# [Stored records]
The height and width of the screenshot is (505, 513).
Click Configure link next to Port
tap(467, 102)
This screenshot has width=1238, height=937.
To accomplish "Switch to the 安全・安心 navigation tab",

# [INSTRUCTIONS FOR THE TASK]
Your output must be the exact lines from the one containing "Click Configure link next to Port" through the end of the data above, both included, and nothing more.

# [WRITTEN SOLUTION]
Click Configure link next to Port
tap(467, 102)
This screenshot has width=1238, height=937.
To accomplish "Switch to the 安全・安心 navigation tab",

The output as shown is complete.